JOB ITEM A: In the comment thread on introversion, where does Susan say the energy comes from?
JOB ITEM B: From the comment thread on introversion, extract everything from "Nina, you sound" down to "to recharge alone.)".
JOB ITEM C: Write what comes next in the comment thread on introversion, picking up after its final comment.

TEXT UNDER STUDY:
_ _ _ _ _
Nina, you sound like my no-middle-ground post : ) And your comment helped me to realize I don’t mind the necessary incidental chatter–like with the cashier at the grocery store or a waitress in a restaurant. And I also enjoy talking to A friend/husband/child for a short-ish amount of time. Usually, though, conversations suck the life out of me, even good ones, and these days the small talk at a party just about kills me. I need to replenish with quiet. Only the rare conversation with a good friend energizes me.
I love this post, Cynthia. I’m an extrovert, but over the last few years, I’m needing more and more time alone. And I’m definitely less inclined to jump for the kind of gathering that will necessitate lots of small talk. I’m interested in getting to know people more deeply. (And then I need some time to recharge alone.)
Thanks, Kate. I do wonder if we naturally become more introverted as the years go by. Too soon for you to know : ) Hope you’re feeling better!
“It’s OK to cross the street to avoid making small talk.”
I’ve just joined ‘The Quiet Revolution’
Quiet Quiz: Are you an Introvert or an Extrovert?
pssst… LOVE this piece Cynthia!
Thanks, Helena. I don’t generally like quizzes but I took this one > I : )
Me neither. Happy to have someone to play with… >[;D
I’ve found the labels are deceptive, and subject to a lot of misinterpretation. When asked to classify myself, I call myself an extroverted introvert. Most who know me would say I’m an extrovert – I function well in crowds (mostly), I love evenings out with friends (mostly), after too much time alone I seek out company (mostly).
But ultimately it depends on what is going on in my life. The key (from my POV) is where you get your energy. My energy comes from within. When I’m tired or stressed or have simply been around too much noise, the company I crave is my own. This is a large part of why I run and why I love travel. They both provide stretches of time when I might be around people, but not WITH people, and certainly not expected to interact with them. It recharges my batteries and allows me to come back and enjoy the company of others.
Susan, it’s so nice to hear from you again. And I LOVE your second paragraph. I agree. My energy comes from within too. Thanks for your adding your words here.
Like a few others here, I’m both and always have been, though being social “in person” was what I did most ’til I got married, then my socializing was mostly at work, then when I worked for myself, it was more sporadic. I have no trouble talking to people and being social whether it’s in person or online (I think you can tell I can talk lol). BUT–I love when I’m alone, left to do the many things I want to do, hopefully without interruption. My mind never stops, regardless, and I do think also that creative types are introverted in these ways. Writing as we do is a solitary endeavor, but I love it.
_ _ _ _ _
INFORMATION PROVIDED:
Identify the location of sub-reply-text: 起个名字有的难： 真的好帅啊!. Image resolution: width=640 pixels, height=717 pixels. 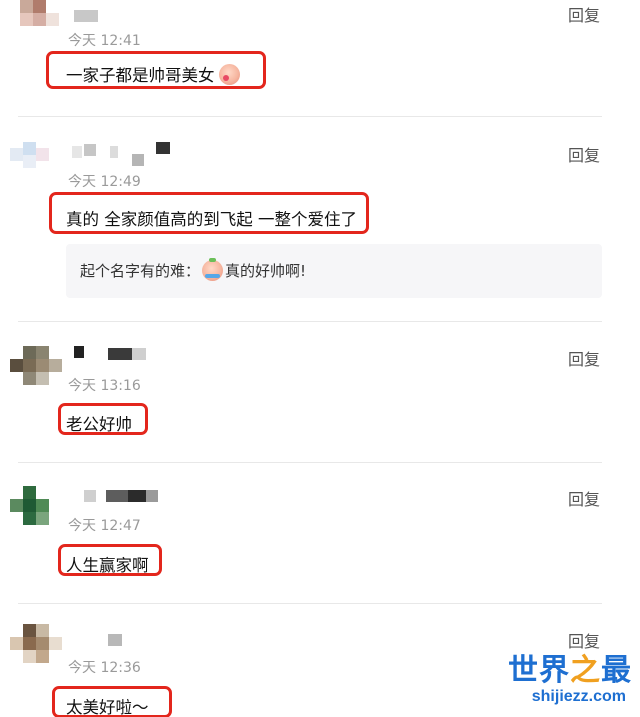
_ _ _ _ _
EXERCISE ANSWER A: From within.

EXERCISE ANSWER B:
Nina, you sound like my no-middle-ground post : ) And your comment helped me to realize I don’t mind the necessary incidental chatter–like with the cashier at the grocery store or a waitress in a restaurant. And I also enjoy talking to A friend/husband/child for a short-ish amount of time. Usually, though, conversations suck the life out of me, even good ones, and these days the small talk at a party just about kills me. I need to replenish with quiet. Only the rare conversation with a good friend energizes me.
I love this post, Cynthia. I’m an extrovert, but over the last few years, I’m needing more and more time alone. And I’m definitely less inclined to jump for the kind of gathering that will necessitate lots of small talk. I’m interested in getting to know people more deeply. (And then I need some time to recharge alone.)

EXERCISE ANSWER C:
I do know that I do enjoy chit chat if I like the people I’m talking to and I can easily get caught up in conversation, but I avoid it for the most part. I have too much to do, frankly. With all the blog stuff, I’ve got more “social” activity than I could ever need and really do want more “alone” time 🙂
What I think is that, as we get older and our life’s demands change we want life to slow down and be simpler (I know I do!) and spending less time “out and about” with people enables that.
Donna, it does sound like you’re both–the best of both worlds. But even with all that you accomplish, I would have guessed, just from knowing you online, extrovert : )
Yeah, lol, but for years now I really have longed for more quiet and solitude. I would just need to be within travelling distance of a Barnes & Noble cafe in case I needed it 😉
I think Martha Crawford might be my new favorite writer.
I know–that paragraph is so great.
Like other commenters, I’m a mix. I feel very introverted but others will refer to me as an extrovert b/c of the way I interact in groups and b/c I tend to be pretty bold when it comes to organizing events and creating things like discussion and reading groups. I also enjoy doing readings. But I’m always surprised when people label me as outgoing. I have a friend who actually argues with me when the subject comes up in conversation and I say that I’m an introvert. She’ll say, “No you’re not” and appeal to others in the room to bolster her case. Which, frankly, really annoys me. These people have no idea about the agonies in my head when I’m forced into small talk, or when I spot someone I know at the grocery store, or when I get invited to a gathering that will include a lot of people I don’t know. As I’m getting older, I’m starting to feel a bit stubborn about this, and I’m letting myself stay home more, socialize less. And I feel far less stressed as a result.
I hear you. Now we can just refuse–a perk of being older.